Fraunhofer IOSB-AST is contributing its long-standing expertise in the fields of energy systems engineering, control system development and real-time simulation to the project. The work at IOSB-AST focuses on the following key areas:
Modular DSA system architecture and prototype development – The overall system is divided into three interconnected subsystems:
- LI-SA-RD – a flexible research and development system for testing new DSA algorithms
- LI-SA-VT – a validation and testing environment for the systematic verification of developed modules
- LI-SA-RT – a real-time environment for dynamic simulation under conditions close to those encountered in actual operation
Thanks to its modular design, individual DSA components can be flexibly combined and tailored to specific stability requirements – at both the hardware and software levels. The platform is suitable for testing on reference and customer networks and can, in the future, be linked to real operational data from network control systems.

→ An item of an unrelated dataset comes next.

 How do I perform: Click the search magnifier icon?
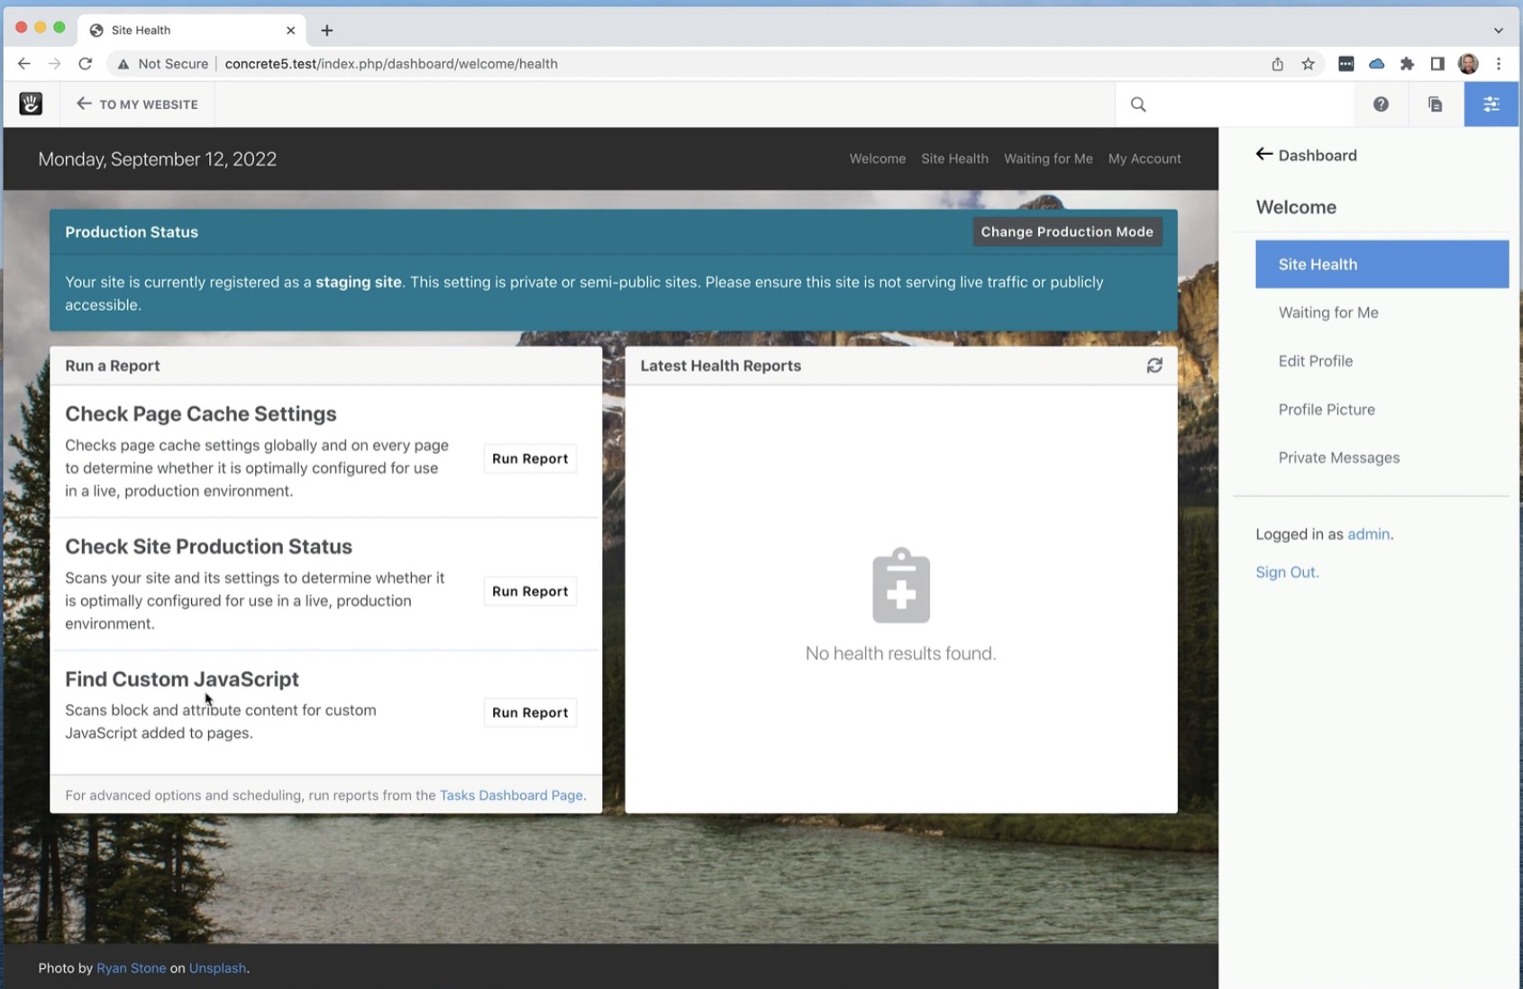(1138, 104)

Online assessment of system inertia At the IOSB-AST, research is being carried out into methods for continuously monitoring and forecasting system inertia in interconnected grids with a high proportion of renewable generation. Based on measurement data and model-based estimation methods, this enables the ongoing assessment of frequency stability.
Taking active distribution networks into account As an increasing proportion of electricity generation takes place at distribution network level, their dynamic characteristics must be factored into the operational management of transmission networks. To this end, methods are being developed to model distribution network dynamics – including through dynamic network equivalents based on detailed models that are updated during operation.
Integration of EMT models and digital twins Together with the project partners, work is underway to integrate electromagnetic transient (EMT) simulation into real-time grid monitoring. With the aid of digital twins, simulation results are continuously compared with real-world grid measurements. Artificial intelligence techniques are being used to automatically adapt dynamic model parameters to changing operating conditions.